Carbohydrate foam listed at Redirects for discussion[edit]

An editor has asked for a discussion to address the redirect Carbohydrate foam. Please participate in the redirect discussion if you wish to do so. signed, Rosguill talk 20:30, 28 May 2019 (UTC)Reply[reply]

Heartwood sentence doesn't make much sense to me...[edit]

"Some uncertainty exists as to whether the wood dies during heartwood formation, as it can still chemically react to decay organisms, but only once." What exactly does this sentence mean? When organisms decay wood, isn't it usually already dead? How would a piece of wood react to a decay organism multiple times? Maybe I'm just not enough of a wood expert, but could someone let me know if this does make proper sense. TheSpoonKing (talk) 03:15, 28 June 2019 (UTC)Reply[reply]

Structure: Call for citation unnecessary[edit]

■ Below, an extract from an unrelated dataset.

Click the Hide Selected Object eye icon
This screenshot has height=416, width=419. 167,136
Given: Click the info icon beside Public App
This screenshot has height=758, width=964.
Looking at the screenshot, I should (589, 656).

At the end of the fourth paragraph of the section on Wood Structure, there is a call for a source of the information. The sentence in question is: These fibers are the elements which give strength and toughness to wood, while the vessels are a source of weakness. I don't see why a source needs to be cited for this statement. Not only is the reason for this intuitively obvious, but also it is explained in several ways in the rest of the article. The vessels are a source of weakness because they are open tubes. The more empty space, the less solid the structure; the less solid the structure, all other things being equal, the easier it is to break.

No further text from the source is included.